Saved entries:
====================

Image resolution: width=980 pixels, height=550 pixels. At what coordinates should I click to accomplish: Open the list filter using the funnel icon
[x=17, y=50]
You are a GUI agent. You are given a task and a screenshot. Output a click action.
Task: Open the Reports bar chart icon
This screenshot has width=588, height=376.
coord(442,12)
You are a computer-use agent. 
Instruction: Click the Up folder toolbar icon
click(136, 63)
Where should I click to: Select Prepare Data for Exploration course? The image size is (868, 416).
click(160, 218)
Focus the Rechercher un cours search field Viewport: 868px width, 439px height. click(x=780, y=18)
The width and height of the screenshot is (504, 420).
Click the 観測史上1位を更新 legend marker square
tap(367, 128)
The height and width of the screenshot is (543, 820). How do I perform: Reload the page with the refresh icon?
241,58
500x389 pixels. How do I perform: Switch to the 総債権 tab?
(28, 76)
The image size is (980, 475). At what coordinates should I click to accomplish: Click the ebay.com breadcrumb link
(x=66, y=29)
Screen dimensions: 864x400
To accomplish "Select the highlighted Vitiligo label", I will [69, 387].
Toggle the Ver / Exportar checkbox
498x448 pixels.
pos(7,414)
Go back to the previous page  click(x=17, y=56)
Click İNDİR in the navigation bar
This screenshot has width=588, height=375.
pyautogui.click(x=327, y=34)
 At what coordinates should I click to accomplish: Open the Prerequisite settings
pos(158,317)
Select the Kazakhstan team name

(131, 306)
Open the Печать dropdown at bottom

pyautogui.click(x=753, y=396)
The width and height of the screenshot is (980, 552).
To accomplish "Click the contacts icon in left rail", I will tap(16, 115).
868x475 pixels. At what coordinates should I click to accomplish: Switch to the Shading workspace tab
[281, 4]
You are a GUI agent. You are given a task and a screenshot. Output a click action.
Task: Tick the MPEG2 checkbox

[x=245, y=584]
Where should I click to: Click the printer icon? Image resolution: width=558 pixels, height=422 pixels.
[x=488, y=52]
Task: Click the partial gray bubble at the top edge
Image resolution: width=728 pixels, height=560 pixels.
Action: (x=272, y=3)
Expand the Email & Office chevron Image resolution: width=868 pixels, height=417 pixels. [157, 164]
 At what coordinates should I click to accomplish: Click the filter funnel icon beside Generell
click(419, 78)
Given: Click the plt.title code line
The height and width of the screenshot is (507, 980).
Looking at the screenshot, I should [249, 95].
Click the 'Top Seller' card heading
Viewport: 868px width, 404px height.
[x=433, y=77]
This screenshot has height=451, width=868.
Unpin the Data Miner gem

====================

WORK REQUIRED | Each record above needs to be reproduced exactly as written.

WRITTEN RESPONSE |
Image resolution: width=980 pixels, height=550 pixels. At what coordinates should I click to accomplish: Open the list filter using the funnel icon
[x=17, y=50]
You are a GUI agent. You are given a task and a screenshot. Output a click action.
Task: Open the Reports bar chart icon
This screenshot has width=588, height=376.
coord(442,12)
You are a computer-use agent. 
Instruction: Click the Up folder toolbar icon
click(136, 63)
Where should I click to: Select Prepare Data for Exploration course? The image size is (868, 416).
click(160, 218)
Focus the Rechercher un cours search field Viewport: 868px width, 439px height. click(x=780, y=18)
The width and height of the screenshot is (504, 420).
Click the 観測史上1位を更新 legend marker square
tap(367, 128)
The height and width of the screenshot is (543, 820). How do I perform: Reload the page with the refresh icon?
241,58
500x389 pixels. How do I perform: Switch to the 総債権 tab?
(28, 76)
The image size is (980, 475). At what coordinates should I click to accomplish: Click the ebay.com breadcrumb link
(x=66, y=29)
Screen dimensions: 864x400
To accomplish "Select the highlighted Vitiligo label", I will [69, 387].
Toggle the Ver / Exportar checkbox
498x448 pixels.
pos(7,414)
Go back to the previous page  click(x=17, y=56)
Click İNDİR in the navigation bar
This screenshot has width=588, height=375.
pyautogui.click(x=327, y=34)
 At what coordinates should I click to accomplish: Open the Prerequisite settings
pos(158,317)
Select the Kazakhstan team name

(131, 306)
Open the Печать dropdown at bottom

pyautogui.click(x=753, y=396)
The width and height of the screenshot is (980, 552).
To accomplish "Click the contacts icon in left rail", I will tap(16, 115).
868x475 pixels. At what coordinates should I click to accomplish: Switch to the Shading workspace tab
[281, 4]
You are a GUI agent. You are given a task and a screenshot. Output a click action.
Task: Tick the MPEG2 checkbox

[x=245, y=584]
Where should I click to: Click the printer icon? Image resolution: width=558 pixels, height=422 pixels.
[x=488, y=52]
Task: Click the partial gray bubble at the top edge
Image resolution: width=728 pixels, height=560 pixels.
Action: (x=272, y=3)
Expand the Email & Office chevron Image resolution: width=868 pixels, height=417 pixels. [157, 164]
 At what coordinates should I click to accomplish: Click the filter funnel icon beside Generell
click(419, 78)
Given: Click the plt.title code line
The height and width of the screenshot is (507, 980).
Looking at the screenshot, I should [249, 95].
Click the 'Top Seller' card heading
Viewport: 868px width, 404px height.
[x=433, y=77]
This screenshot has height=451, width=868.
Unpin the Data Miner gem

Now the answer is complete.